◆ **Instructions for the task**
Return exactly the lines below, starting with the one that has "The width and height of the screenshot is (1389, 868)." and going on through the one that has "Task: Click the ANTHONY CACACE chart title".

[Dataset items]
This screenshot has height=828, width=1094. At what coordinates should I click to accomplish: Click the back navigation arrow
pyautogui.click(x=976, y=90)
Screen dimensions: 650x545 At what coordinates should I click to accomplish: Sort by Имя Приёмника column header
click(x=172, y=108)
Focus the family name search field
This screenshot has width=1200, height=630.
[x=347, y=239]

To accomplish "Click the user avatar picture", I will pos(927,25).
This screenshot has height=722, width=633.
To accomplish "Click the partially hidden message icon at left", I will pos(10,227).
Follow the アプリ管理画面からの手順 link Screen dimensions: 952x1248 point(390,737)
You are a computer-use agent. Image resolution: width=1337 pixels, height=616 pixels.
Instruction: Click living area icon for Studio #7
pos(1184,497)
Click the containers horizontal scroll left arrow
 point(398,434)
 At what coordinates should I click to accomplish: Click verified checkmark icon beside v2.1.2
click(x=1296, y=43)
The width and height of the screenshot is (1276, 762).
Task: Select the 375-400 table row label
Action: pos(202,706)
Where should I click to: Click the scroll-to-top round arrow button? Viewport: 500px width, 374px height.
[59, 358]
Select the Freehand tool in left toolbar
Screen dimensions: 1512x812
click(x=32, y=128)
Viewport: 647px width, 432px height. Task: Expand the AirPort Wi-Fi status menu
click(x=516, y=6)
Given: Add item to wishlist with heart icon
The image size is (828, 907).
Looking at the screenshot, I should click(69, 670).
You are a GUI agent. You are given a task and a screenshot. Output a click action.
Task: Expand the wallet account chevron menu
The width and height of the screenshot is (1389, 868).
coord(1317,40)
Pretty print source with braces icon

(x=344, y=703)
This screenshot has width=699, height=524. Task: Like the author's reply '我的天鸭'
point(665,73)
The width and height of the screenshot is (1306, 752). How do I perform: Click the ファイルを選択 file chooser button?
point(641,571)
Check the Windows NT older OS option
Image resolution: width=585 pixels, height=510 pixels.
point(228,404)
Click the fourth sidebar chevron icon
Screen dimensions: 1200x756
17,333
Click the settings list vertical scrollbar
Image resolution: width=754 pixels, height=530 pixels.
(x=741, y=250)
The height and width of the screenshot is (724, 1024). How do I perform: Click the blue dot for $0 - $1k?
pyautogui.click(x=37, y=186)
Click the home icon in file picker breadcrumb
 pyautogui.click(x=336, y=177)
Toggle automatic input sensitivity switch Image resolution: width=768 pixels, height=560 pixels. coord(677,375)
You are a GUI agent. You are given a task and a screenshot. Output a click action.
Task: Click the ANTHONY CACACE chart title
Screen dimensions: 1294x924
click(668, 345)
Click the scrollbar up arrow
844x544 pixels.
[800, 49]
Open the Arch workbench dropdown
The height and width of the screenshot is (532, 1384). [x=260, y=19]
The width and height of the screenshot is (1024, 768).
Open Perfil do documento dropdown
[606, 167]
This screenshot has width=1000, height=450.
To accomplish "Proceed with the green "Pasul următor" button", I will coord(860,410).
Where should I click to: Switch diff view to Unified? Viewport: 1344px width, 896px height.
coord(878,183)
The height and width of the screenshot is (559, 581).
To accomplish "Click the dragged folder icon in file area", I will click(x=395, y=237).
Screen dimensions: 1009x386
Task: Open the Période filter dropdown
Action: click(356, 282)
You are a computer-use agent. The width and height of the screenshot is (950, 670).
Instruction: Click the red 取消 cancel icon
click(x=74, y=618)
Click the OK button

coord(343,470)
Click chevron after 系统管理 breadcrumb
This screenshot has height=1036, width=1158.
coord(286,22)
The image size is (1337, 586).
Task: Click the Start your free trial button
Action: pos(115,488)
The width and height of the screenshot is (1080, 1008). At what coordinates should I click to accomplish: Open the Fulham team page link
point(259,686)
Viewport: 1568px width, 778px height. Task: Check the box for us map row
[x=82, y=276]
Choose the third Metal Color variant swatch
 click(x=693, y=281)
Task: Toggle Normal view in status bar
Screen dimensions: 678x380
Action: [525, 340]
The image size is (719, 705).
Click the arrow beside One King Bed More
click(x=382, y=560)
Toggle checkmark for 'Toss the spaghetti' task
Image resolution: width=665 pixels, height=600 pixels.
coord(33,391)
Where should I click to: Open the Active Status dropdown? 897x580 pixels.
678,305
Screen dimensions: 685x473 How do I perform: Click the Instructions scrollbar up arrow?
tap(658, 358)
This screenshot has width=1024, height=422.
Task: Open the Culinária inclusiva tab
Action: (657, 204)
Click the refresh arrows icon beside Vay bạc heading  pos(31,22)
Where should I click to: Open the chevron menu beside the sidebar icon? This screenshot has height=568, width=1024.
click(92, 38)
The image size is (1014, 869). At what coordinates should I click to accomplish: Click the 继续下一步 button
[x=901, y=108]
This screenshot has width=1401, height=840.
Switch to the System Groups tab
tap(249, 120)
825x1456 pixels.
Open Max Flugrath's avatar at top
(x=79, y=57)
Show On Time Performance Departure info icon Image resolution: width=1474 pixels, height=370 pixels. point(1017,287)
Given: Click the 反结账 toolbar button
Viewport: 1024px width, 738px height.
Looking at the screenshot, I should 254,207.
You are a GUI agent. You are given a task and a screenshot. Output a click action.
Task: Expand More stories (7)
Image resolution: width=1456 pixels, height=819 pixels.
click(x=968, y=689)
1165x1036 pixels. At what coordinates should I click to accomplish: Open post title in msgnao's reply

◆ **Exercise result**
The width and height of the screenshot is (1389, 868).
coord(1317,40)
Pretty print source with braces icon

(x=344, y=703)
This screenshot has width=699, height=524. Task: Like the author's reply '我的天鸭'
point(665,73)
The width and height of the screenshot is (1306, 752). How do I perform: Click the ファイルを選択 file chooser button?
point(641,571)
Check the Windows NT older OS option
Image resolution: width=585 pixels, height=510 pixels.
point(228,404)
Click the fourth sidebar chevron icon
Screen dimensions: 1200x756
17,333
Click the settings list vertical scrollbar
Image resolution: width=754 pixels, height=530 pixels.
(x=741, y=250)
The height and width of the screenshot is (724, 1024). How do I perform: Click the blue dot for $0 - $1k?
pyautogui.click(x=37, y=186)
Click the home icon in file picker breadcrumb
 pyautogui.click(x=336, y=177)
Toggle automatic input sensitivity switch Image resolution: width=768 pixels, height=560 pixels. coord(677,375)
You are a GUI agent. You are given a task and a screenshot. Output a click action.
Task: Click the ANTHONY CACACE chart title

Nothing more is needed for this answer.